Source: http://www.bellemaison23.com

Einer wahren Diva könnte so etwas nie passieren. Natürlich würde sie auch nicht auf ein indisches Eiland reisen, um halbnackt ums Lagerfeuer zu hüpfen. Schon eher findet man sie am Strand von Deauville -  zwar leicht bekleidet, dafür sprüh-gebräunt und stark beklunkert. Damit die Implantate auch auf Reisen immer gut angezogen sind, die Lippen nicht in sich zusammen fallen und die Extensions halten, braucht es Platz für Botox, Spandex und Drei Wetter Taft in rauen Mengen, weshalb eine Lady stets mit adäquatem Gepäck unterwegs ist. Sie reist mit Markenware der Familie Louis Vuitton. Ebenso unkaputtbar wie die Panzerkoffer von Thailand, bestehen diese Taschen, Beautycases, Trollys, Umhängebeutel und Überseekoffer vielleicht keinen IQ-Test, dafür jede Kontrolle der Stilpolizei. Dass sie gleich viel kosten wie ein Einfamilienhaus, machen ihre Besitzerinnen wieder wett, indem sie pro Monat weniger Essensgeld verbrauchen als ein in die Jahre gekommener Kanarienvogel mit akuter Diarrhoe.
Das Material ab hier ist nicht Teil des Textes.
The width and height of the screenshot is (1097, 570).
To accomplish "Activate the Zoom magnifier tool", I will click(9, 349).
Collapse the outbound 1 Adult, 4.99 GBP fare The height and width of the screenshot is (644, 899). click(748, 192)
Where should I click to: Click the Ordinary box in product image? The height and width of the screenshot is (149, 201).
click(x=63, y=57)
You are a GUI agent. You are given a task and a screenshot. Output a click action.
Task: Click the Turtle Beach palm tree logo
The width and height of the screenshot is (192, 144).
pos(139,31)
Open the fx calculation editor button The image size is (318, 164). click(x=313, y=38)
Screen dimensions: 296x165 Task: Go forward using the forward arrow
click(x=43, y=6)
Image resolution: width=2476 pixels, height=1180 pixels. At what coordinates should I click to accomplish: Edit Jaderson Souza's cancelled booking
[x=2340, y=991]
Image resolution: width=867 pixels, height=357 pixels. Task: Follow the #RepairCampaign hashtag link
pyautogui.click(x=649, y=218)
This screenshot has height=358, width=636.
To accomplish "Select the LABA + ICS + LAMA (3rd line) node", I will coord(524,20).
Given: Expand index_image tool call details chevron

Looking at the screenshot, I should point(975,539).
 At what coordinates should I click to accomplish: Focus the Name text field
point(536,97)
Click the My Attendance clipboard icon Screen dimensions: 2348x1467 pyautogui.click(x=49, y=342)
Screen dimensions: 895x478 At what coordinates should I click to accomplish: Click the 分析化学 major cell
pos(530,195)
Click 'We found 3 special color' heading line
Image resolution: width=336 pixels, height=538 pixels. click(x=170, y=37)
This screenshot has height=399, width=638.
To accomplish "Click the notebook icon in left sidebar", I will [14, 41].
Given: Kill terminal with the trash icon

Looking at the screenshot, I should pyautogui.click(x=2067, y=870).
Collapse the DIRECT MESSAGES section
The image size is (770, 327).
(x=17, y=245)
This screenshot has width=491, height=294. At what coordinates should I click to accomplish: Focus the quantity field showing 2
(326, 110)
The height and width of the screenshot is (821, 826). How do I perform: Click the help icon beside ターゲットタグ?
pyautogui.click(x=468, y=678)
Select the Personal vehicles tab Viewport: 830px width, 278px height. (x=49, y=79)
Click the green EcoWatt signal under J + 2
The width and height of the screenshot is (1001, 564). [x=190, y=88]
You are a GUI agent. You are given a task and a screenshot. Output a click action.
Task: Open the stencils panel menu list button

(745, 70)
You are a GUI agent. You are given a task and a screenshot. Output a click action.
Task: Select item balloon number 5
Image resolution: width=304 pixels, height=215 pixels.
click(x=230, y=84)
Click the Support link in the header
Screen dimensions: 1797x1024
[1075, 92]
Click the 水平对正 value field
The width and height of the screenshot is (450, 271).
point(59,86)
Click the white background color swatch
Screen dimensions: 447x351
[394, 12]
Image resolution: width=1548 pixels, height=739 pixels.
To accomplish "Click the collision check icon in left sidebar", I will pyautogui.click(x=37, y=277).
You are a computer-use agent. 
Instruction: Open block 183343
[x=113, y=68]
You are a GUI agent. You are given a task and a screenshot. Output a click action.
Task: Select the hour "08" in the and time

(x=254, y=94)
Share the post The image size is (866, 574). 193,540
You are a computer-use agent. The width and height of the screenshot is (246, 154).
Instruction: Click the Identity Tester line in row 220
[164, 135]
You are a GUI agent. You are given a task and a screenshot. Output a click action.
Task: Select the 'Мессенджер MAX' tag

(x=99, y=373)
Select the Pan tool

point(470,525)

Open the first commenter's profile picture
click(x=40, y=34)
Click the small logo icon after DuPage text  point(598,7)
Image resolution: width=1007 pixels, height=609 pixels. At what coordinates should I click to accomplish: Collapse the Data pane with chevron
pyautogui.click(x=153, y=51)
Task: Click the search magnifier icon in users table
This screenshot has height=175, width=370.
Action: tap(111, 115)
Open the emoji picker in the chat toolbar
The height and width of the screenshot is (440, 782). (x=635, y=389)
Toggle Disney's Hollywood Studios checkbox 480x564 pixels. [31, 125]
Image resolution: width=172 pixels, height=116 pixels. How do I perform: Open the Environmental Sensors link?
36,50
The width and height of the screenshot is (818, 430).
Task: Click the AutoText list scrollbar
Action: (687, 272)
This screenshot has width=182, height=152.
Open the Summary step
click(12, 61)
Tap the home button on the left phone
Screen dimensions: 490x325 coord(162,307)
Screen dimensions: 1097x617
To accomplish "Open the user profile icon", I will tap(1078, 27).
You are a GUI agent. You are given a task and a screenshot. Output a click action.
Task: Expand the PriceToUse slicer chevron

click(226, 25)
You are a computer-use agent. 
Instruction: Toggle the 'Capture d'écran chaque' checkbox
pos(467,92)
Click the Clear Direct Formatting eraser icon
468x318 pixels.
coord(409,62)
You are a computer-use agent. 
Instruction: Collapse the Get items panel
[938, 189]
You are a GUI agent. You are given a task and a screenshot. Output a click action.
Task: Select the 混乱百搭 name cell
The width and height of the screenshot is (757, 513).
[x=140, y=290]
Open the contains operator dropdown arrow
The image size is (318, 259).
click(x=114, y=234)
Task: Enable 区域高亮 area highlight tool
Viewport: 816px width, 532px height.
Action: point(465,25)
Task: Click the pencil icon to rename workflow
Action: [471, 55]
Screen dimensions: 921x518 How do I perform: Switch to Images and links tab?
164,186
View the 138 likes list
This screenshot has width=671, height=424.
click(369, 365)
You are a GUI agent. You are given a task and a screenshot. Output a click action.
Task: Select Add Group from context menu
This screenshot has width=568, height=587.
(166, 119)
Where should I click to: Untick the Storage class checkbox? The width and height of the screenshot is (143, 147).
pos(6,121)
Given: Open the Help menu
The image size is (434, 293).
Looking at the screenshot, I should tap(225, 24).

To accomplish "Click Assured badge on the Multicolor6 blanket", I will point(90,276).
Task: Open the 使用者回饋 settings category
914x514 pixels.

Source: http://www.bellemaison23.com

Wenn Koffer sprechen könnten, würde es laut werden in den Flugzeugbäuchen, die Schiffskabinen würde erröten ob der frivolen Anekdoten. Die Gepäcknetze würden vor lauter Lachen bersten und Kofferräume vor Rührung weinen. Eine Geschichte hätte ein jeder zu erzählen. Unser Gepäck ist ein weit gereister, fröhlicher Haufen, mit den Jahren abgewetzt und auch ein bisschen altersschwach. Wenn sie für die Reise nicht mehr taugen, dann sollten sie doch wenigsten den Lebensabend nicht im Kerker verbringen müssen. Holen wir sie herein in die Stuben, die Schlafzimmer, die Bibliotheken. Wenn sie schon nicht mehr in die Ferne schweifen können, so bleiben sie uns doch in abgewandelter Funktion erhalten und erzählen mit sanftem Schweigen und stoischer Verschwiegenheit von unseren kosmopolitischen Exkursen. Ob in Rom, Paris oder New York: Ein Koffer ist immer nur die Summe seines Inhaltes und nur weil aussen LV drauf steht, heisst das noch lange nicht, dass die Wäsche sauber ist oder Donald Trump ein Amerikaner.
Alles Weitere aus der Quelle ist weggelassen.